Grieving families given earth from Ethiopian crash site
ADDIS ABABA, Ethiopia (AP) — Grieving family members of victims of the Ethiopian air disaster are being given sacks of earth to bury in place of the remains of their loved ones.
Officials have begun delivering bags of earth to family members of the 157 victims of the crash instead of the remains of their loved ones because the identification process is going to take such a long time.
Families are being given a 1-kilogram (2.2-pound) sack of scorched earth taken from the crash sites, members of two different families told The Associated Press. They spoke on condition of anonymity to avoid any possible government reprisal. An Ethiopian government official who spoke on condition of anonymity because they were not authorized to speak to reporters also confirmed the deliveries of soil.
“The soil came as it became impossible to identify bodies and hand over remains to family members,” one family member said. “We will not rest until we are given the real body or body parts of our loved ones.”

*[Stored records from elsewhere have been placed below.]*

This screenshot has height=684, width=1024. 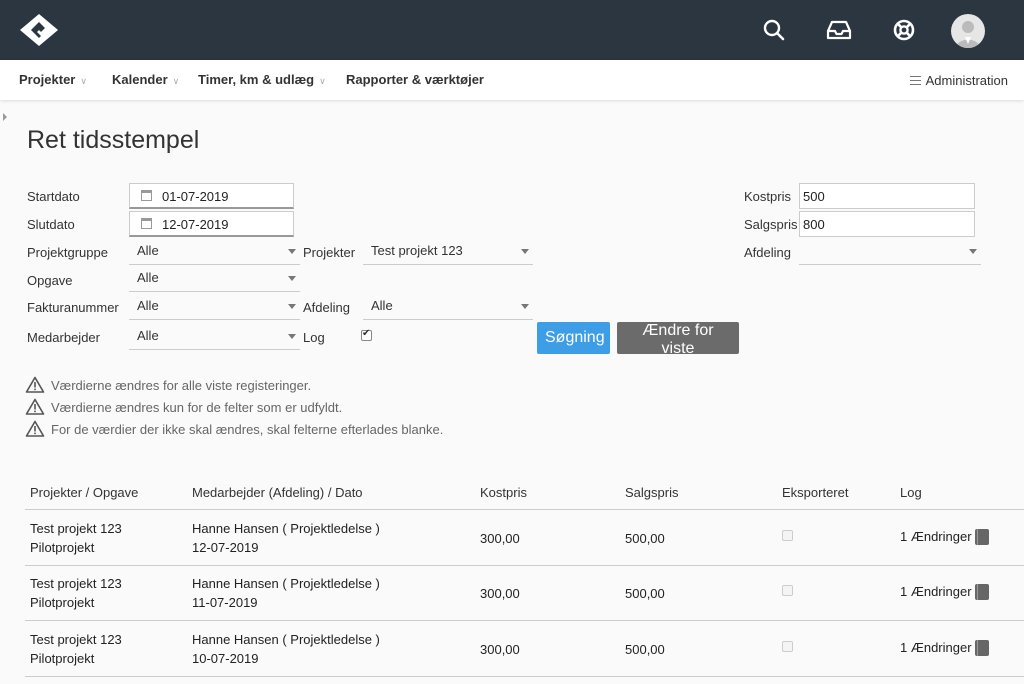 What do you see at coordinates (890, 252) in the screenshot?
I see `afdeling2-select` at bounding box center [890, 252].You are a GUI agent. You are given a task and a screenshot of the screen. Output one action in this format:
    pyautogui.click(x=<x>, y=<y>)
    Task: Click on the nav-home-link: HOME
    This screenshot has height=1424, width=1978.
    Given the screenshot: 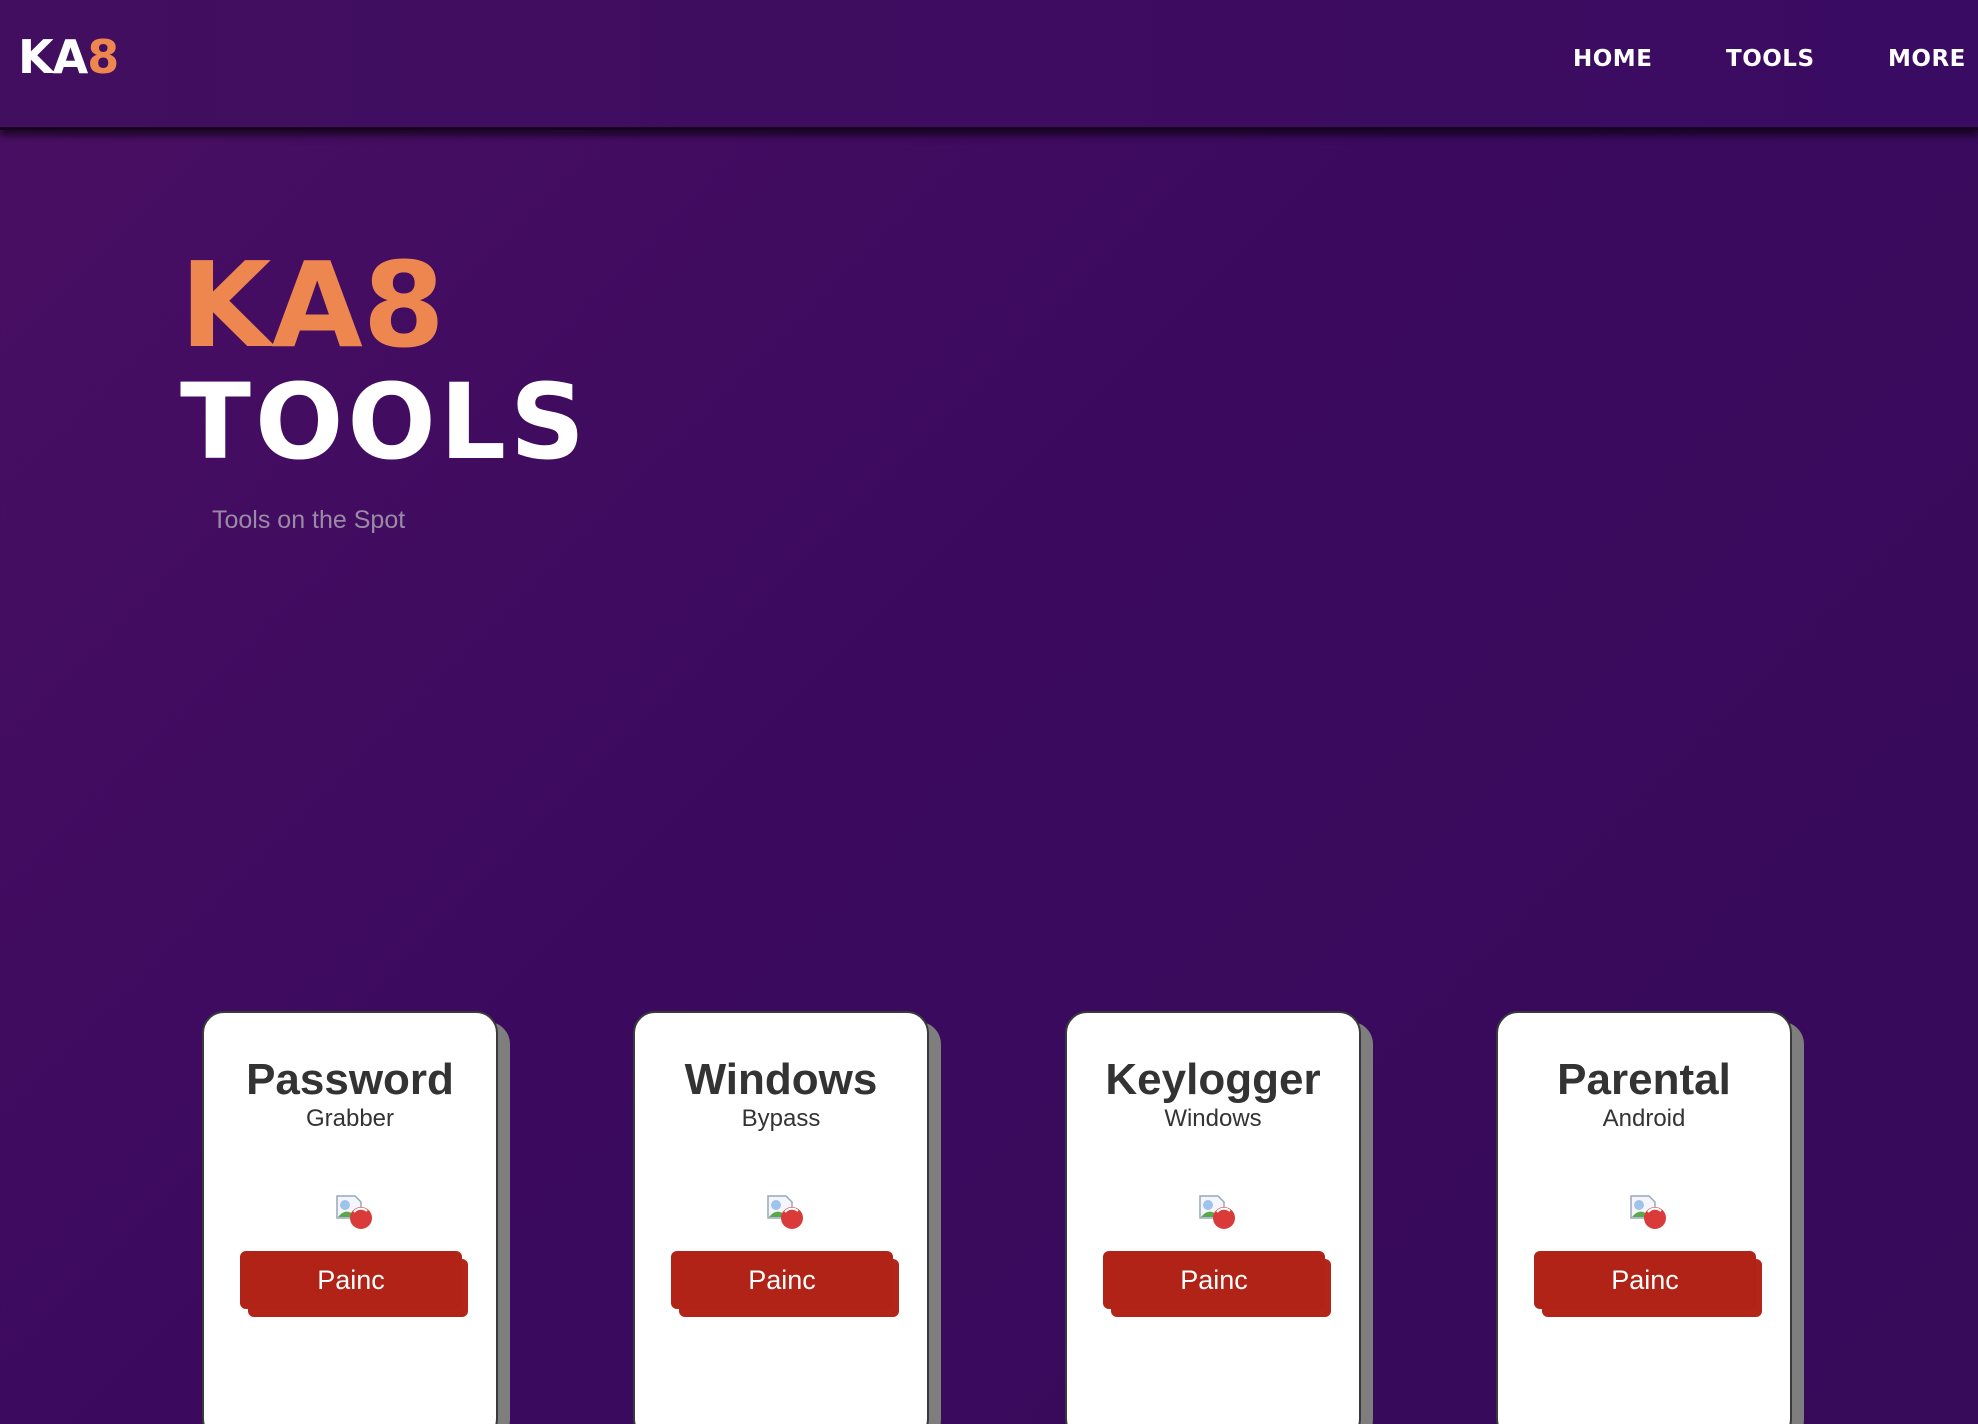 What is the action you would take?
    pyautogui.click(x=1612, y=59)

Forensic DNA work has begun on identifying the remains but it may take six months to identify the victims, because the body parts are in small pieces. However, authorities say they will issue death certificates within two weeks. The victims of the crash came from 35 countries.
A mass memorial service for the dead is planned in Addis Ababa to take place Sunday, one week after the crash. Muslim families have already held prayers for the dead and are anxious to have something to bury as soon as possible.
Interpol and Blake Emergency Services, hired by Ethiopian Airlines, will work with Ethiopian police and health officials to identify the bodies, Dagmawit Moges, Ethiopia’s Minister of Transport said on Saturday.
“Preparation for the identification process has already started and we will make sure that the post mortem investigation will start as soon as possible,” she said.
The U.S. National Transportation Safety Board has sent about 16 members to assist the investigation, she said.
In Paris, investigators started studying the cockpit voice recorder of the crashed Ethiopian Airlines jet Saturday, grieving family members were given sacks of dirt to bury in place of the remains of their loved ones.
The French air accident investigation agency BEA tweeted Saturday that technical work on the recorder began. The BEA also said work resumed on the flight’s data recorders.
The recorders, also known as black boxes, were sent to France because the BEA has extensive expertise in analyzing such devices. Experts from the U.S. National Transportation Safety Board and the plane’s manufacturer Boeing are among those involved in the investigation.